Nato a Leggiuno (Varese) il 7 novembre 1944, si era trasferito in Sardegna nel 1963 per vestire i colori rossoblu: nel giro di sette anni, Riva riuscì nella leggendaria impresa di portare il Cagliari dalla Serie B alla conquista del primo (e finora unico) tricolore della sua storia: il 12 aprile 1970, con la vittoria interna per 2-0 sul Bari, i sardi raggiunsero un traguardo mai più eguagliato. Fu allora, secondo alcuni, che si compì la vera unità d’Italia. Nel segno del pallone.
Corteggiato dalle big (compresa l’Inter del suo idolo Lennart Skoglund), rifiutò più volte le «allettanti promesse» di Giampiero Boniperti che, pur di portarlo alla Juventus, era pronto a versare un miliardo di lire: non proprio bruscolini, per l’epoca. Ma per lui contava molto di più l’affetto di un popolo che lo aveva accolto come un figlio (era orfano di padre dall’età di nove anni, e perse la madre a 16 anni) dei miliardi degli Agnelli: l’amore, si sa, non si compra.
Rombo di tuono (così lo aveva battezzato Gianni Brera dopo averlo visto in azione con il suo sinistro letale a San Siro, nell’ottobre del ‘70: un 1-3 leggendario alle spese dell’Inter) chiuse la carriera a Cagliari nel 1976: la sua ultima apparizione in campo fu contro il Milan al Sant’Elia (già Amsicora), il 1° febbraio. Una partita funestata dallo strappo all’adduttore destro rimediata inseguendo un «banale» pallone per sottrarlo alle grinfie dello stopper avversario Aldo Bet.
Non solo Cagliari nella sua vita. Con 35 reti all’attivo, Gigi Riva rimane ancora oggi il miglior cannoniere della Nazionale italiana.
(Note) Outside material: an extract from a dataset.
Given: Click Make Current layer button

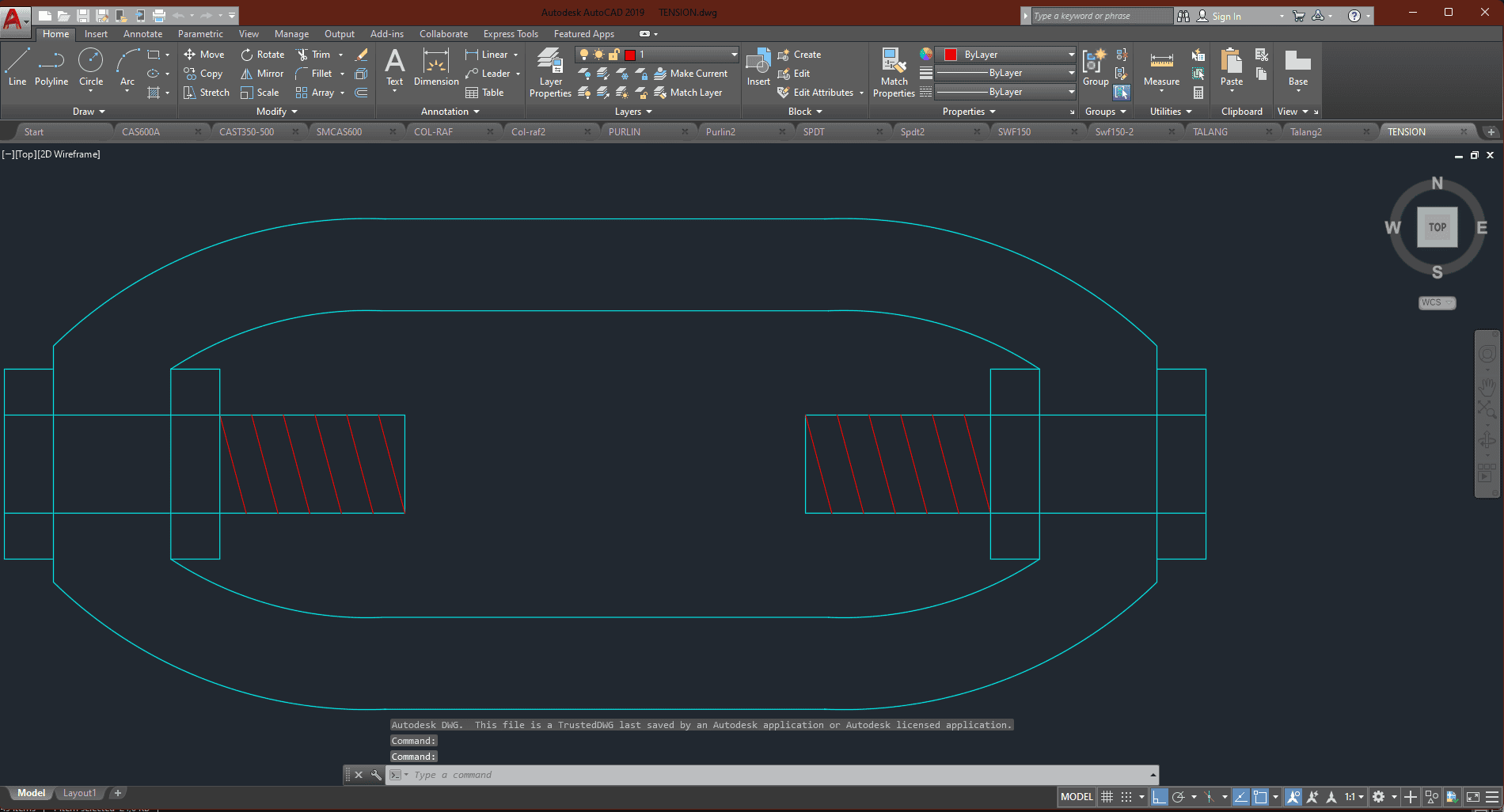Looking at the screenshot, I should click(x=690, y=74).
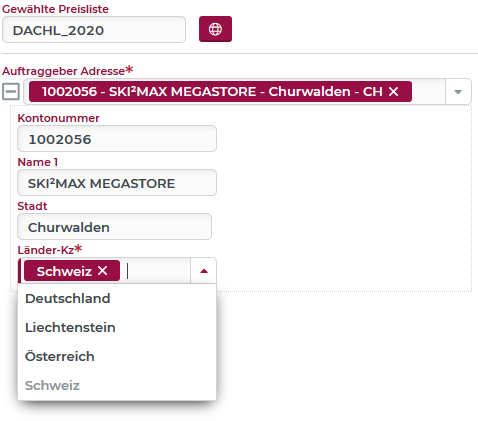Click the Stadt field containing Churwalden
This screenshot has height=421, width=478.
pyautogui.click(x=114, y=227)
Alla patria calcistica, Rombo di Tuono immolò entrambe le gambe: la prima – il perone sinistro – in amichevole contro il Portogallo nel marzo ‘67. La seconda contro l’Austria nell’ottobre del ’70, complice un’entrata ai limiti del codice penale da parte del terzino Norbert Hof, passato non a caso alle cronache sportive con l’appellativo di «boia del Prater». Della Nazionale Riva fu anche accompagnatore e team manager, seguendo gli Azzurri in sei mondiali, da quello casalingo del ‘90 a quello del 2010 passando per la vittoria del 2006 sotto il cielo di Berlino.
Timido e schivo come l’amato Fabrizio De André (celebre l’incontro fra i due nel settembre del ‘69, in occasione di una trasferta dei cagliaritani contro il Genoa: «Cominciammo con un paio di bicchieri di whisky, sennò nessuno parlava», racconterà anni dopo), Gigi Riva lascia un vuoto incolmabile non solo nella sua famiglia ma in un popolo intero: sessanta milioni di tifosi che oggi piangono la scomparsa di una leggenda.